Meloni fa l’identikit del futuro governo, messaggio agli alleati: i tecnici servono
No a posti da ministro per risolvere beghe. “I ritardi del Pnrr sono evidenti”. Voci di incontro tra la premier in pectore e Panetta
Nessun nome, perché la riservatezza è d’oro e i presenti troppi. Più che altro, un identikit. Giorgia Meloni riunisce l’esecutivo nazionale di Fratelli d’Italia e spiega come sarà, o come non dovrà essere, il governo su cui si dice “pronta a mettere la faccia”. Non si parla esplicitamente della richiesta di Matteo Salvini, via consiglio federale, di tornare a sedere sulla poltrona di ministro dell’Interno, che lei non intende assolutamente assecondare. Anzi, i dirigenti che entrano o escono a via della Scrofa – da Lollobrigida a Rampelli, da Gemmato a Ciriani – ripetono come un mantra che non c’è alcun “veto” su nessuno ma solo un ragionamento sulle “competenze”, insomma sulla necessità di avere le persone giuste al posto giusto. E in questo senso, comunque, la nota con cui il leader del Carroccio si dice pronto a un generico incarico viene letta come una positiva apertura ad altri ruoli.
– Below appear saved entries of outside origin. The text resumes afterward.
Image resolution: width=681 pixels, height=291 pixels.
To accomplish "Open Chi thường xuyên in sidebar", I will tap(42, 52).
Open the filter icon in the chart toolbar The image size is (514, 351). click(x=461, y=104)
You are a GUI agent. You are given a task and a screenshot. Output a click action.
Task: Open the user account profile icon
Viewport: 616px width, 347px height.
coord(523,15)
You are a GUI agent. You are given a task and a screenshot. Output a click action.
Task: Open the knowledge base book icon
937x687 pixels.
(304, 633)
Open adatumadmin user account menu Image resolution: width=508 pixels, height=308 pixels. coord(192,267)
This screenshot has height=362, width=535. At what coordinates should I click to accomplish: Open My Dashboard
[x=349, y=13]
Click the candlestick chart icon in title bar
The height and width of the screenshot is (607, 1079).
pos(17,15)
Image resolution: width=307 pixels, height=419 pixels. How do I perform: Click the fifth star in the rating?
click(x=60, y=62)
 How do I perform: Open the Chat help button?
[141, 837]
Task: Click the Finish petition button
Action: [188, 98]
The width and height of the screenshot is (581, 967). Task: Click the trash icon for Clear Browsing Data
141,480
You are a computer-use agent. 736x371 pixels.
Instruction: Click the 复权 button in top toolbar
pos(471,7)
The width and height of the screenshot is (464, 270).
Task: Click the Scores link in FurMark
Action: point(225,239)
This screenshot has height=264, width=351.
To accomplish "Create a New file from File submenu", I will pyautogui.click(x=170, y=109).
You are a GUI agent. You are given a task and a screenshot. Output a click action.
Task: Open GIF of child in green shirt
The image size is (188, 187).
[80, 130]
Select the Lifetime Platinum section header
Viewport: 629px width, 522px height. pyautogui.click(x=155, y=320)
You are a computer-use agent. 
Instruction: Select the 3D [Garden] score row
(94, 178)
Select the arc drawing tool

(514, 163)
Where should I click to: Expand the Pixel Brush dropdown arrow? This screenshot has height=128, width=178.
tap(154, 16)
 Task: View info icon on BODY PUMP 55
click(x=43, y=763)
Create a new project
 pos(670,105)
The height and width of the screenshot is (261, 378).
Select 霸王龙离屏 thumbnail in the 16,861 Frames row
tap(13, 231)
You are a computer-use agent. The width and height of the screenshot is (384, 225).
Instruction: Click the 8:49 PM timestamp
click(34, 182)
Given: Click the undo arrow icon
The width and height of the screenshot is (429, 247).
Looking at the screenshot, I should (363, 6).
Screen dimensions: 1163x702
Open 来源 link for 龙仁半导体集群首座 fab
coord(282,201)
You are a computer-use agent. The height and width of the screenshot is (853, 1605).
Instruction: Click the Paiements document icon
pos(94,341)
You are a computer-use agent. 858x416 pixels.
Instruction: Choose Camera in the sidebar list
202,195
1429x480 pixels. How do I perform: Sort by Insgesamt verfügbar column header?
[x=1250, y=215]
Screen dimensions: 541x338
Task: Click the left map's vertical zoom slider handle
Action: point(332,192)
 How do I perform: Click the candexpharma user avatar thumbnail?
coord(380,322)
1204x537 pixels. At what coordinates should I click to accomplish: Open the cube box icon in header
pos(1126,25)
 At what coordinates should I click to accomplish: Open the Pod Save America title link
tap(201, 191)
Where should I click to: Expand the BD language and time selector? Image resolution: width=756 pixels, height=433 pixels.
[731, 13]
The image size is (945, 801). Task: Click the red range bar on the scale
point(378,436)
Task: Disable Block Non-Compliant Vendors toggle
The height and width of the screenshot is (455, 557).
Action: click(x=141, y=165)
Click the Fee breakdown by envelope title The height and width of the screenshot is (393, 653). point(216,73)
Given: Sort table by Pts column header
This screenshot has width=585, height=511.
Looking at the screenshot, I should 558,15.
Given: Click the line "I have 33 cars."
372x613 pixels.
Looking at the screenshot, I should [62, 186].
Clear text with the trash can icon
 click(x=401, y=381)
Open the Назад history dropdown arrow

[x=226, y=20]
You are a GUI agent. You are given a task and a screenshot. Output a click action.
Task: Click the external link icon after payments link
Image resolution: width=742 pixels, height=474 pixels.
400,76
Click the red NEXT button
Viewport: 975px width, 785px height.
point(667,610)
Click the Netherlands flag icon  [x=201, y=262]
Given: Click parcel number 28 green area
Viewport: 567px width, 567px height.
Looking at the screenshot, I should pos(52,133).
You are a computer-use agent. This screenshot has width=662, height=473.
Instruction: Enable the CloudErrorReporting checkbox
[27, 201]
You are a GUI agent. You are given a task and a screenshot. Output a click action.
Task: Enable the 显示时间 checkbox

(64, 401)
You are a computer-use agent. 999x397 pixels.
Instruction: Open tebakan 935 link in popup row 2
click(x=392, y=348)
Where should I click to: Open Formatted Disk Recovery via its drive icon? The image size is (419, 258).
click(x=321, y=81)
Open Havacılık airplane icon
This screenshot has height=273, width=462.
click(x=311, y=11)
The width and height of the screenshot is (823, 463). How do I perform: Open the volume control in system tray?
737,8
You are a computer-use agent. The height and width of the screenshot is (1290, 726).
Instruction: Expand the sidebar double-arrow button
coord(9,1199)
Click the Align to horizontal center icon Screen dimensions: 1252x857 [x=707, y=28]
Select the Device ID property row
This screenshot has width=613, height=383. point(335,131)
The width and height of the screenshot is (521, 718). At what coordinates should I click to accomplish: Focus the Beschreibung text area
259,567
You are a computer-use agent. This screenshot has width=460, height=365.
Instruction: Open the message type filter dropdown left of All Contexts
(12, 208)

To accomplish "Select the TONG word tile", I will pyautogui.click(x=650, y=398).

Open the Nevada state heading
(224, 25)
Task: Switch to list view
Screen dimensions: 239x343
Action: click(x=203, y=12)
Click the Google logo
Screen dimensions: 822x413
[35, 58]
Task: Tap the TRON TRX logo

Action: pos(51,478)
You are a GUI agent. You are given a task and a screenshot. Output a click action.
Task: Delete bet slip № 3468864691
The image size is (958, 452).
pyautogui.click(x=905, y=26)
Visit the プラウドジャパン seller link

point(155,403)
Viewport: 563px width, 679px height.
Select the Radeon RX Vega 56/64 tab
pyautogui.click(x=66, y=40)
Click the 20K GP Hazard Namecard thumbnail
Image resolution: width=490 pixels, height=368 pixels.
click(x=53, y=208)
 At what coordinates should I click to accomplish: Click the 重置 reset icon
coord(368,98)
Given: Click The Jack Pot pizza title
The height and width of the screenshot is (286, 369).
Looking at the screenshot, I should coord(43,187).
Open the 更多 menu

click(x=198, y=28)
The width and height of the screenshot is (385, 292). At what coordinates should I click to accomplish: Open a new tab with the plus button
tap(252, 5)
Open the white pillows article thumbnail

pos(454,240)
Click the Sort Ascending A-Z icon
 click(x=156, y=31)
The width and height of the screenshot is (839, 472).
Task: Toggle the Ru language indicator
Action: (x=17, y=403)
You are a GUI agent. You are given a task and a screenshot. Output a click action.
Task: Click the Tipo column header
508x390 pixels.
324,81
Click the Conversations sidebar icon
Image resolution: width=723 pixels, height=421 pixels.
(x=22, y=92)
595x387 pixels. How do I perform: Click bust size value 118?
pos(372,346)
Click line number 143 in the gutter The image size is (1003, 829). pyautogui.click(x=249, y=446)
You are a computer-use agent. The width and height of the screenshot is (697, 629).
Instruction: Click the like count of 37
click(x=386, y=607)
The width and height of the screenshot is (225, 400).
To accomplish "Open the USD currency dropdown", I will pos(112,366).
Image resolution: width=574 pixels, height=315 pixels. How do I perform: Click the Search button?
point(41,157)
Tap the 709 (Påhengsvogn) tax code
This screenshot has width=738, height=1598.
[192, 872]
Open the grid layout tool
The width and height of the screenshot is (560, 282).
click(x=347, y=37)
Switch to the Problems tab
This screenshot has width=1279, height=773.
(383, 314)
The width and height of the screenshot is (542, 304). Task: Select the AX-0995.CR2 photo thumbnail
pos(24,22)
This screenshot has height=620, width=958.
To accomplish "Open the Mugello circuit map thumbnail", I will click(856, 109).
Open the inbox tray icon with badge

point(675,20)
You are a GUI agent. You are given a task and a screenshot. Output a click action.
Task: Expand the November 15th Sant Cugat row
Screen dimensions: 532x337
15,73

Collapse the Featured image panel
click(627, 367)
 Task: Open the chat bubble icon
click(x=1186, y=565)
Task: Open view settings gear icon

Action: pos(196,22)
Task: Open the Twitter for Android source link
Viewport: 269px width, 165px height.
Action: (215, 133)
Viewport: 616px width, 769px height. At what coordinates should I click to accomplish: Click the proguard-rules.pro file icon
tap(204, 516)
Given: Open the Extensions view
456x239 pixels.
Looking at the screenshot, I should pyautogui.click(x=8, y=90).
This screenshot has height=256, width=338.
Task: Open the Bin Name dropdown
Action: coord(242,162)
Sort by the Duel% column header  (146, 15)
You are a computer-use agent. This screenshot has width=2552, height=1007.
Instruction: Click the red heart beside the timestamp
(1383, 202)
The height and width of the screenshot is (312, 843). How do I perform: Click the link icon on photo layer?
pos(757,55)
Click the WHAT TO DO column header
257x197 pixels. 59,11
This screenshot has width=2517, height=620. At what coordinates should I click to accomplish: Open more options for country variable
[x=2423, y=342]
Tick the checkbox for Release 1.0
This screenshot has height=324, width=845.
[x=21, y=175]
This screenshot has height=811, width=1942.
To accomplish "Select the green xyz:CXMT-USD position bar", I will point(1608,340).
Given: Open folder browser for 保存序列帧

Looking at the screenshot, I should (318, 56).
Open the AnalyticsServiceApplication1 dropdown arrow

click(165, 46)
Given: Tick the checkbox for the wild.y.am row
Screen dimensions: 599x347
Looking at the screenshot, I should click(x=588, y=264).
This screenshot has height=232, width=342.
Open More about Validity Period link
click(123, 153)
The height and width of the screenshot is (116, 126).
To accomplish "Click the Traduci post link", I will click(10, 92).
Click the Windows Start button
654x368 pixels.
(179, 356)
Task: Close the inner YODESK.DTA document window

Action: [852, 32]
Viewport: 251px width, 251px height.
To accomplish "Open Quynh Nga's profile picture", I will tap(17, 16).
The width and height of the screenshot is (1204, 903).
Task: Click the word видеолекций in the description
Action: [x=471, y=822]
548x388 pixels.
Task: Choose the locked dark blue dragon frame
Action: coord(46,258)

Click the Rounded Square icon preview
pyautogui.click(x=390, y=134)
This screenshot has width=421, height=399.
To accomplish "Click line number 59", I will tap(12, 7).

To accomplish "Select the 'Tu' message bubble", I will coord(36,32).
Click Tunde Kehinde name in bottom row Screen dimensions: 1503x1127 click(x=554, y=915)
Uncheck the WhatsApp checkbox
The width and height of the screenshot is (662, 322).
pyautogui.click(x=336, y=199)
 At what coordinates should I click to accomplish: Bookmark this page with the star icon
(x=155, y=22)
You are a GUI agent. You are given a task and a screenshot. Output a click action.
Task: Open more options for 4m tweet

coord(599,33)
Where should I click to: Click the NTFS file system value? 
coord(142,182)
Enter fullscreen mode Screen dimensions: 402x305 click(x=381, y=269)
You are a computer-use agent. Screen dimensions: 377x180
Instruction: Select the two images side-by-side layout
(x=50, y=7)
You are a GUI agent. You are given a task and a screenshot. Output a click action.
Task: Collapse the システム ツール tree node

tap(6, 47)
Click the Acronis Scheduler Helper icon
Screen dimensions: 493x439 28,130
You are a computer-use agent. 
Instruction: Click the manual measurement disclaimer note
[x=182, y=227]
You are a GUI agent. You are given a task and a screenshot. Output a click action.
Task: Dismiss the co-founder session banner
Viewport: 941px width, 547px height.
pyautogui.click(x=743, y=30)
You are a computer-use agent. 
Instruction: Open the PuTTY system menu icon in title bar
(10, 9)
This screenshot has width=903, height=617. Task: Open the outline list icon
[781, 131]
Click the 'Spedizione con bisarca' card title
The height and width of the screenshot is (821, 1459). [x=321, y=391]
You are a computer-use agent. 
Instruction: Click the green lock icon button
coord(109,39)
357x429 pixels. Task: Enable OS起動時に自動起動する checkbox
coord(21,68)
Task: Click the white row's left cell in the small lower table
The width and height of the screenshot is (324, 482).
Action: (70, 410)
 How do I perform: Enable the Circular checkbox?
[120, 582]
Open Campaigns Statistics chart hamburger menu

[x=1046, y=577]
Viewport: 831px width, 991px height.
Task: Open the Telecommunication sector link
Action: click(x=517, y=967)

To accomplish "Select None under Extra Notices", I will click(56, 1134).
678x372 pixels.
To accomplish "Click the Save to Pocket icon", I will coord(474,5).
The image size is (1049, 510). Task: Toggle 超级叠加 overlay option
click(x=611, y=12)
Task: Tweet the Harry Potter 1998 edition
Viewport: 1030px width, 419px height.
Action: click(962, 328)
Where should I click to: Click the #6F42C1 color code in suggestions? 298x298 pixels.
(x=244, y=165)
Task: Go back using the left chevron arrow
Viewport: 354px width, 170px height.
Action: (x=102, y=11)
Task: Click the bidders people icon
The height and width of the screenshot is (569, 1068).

Eppure, nell’intervento con cui Meloni chiede al suo partito di darle “piena fiducia e pieno mandato”, un paio di frecciatine agli alleati, e alle loro richieste, c’è. Punto primo: il governo “non sarà composto per risolvere beghe interne di partito o proponendo qualsiasi nome o per rendite di posizione”. Punto secondo: “Si parte dalla competenza e se quella migliore dovesse essere trovata al di fuori degli eletti, a partire da Fdi, questo non sarà certo un limite”. Insomma, la premier in pectore respinge la richiesta, avanzata sia da Salvini che da Berlusconi, di limitare il numero dei tecnici perché, spiega, la loro presenza non renderà l’esecutivo meno politico. “Intendiamo mettere in piedi il Consiglio dei ministri più autorevole e di alto profilo possibile”, è il messaggio. Sarà quello, in fondo, il primo biglietto da visita con cui si presenterà a cospetto dei consessi internazionali e non vuole false partenze.
D’altra parte, uno dei punti irrinunciabili per la leader di Fratelli d’Italia è avere una figura di assoluto prestigio e affidabilità al ministero dell’Economia. Secondo una indiscrezione riportata da Bloomberg la scelta numero uno, ossia Fabio Panetta, avrebbe declinato l’offerta. Tuttavia nel pomeriggio di ieri, che Meloni non ha trascorso nei suoi uffici della Camera come ha invece sempre fatto nei giorni precedenti, si è anche diffusa la voce di un incontro proprio con il componente del board della Bce. Voci che però vengono smentite da Fdi. I nomi in alternativa sono sempre quelli di Siniscalco o Scannapieco.
Di certo, per la prima volta dalla sera della vittoria elettorale, la premier in pectore marca una distanza netta rispetto al governo Draghi, sia nei toni che nel merito. “Ereditiamo una situazione difficile: i ritardi del Pnrr – afferma – sono evidenti e difficili da recuperare e siamo consapevoli che sarà una mancanza che non dipende da noi ma che a noi verrà attribuita anche da chi l’ha determinata”. Un po’ accusa, un po’ mani avanti. E quella che arriva dall’attuale presidente del Consiglio sembra proprio una replica a distanza. “Non ci sono ritardi nell’attuazione del Pnrr: se ce ne fossero, la Commissione non verserebbe i soldi”, dice Draghi.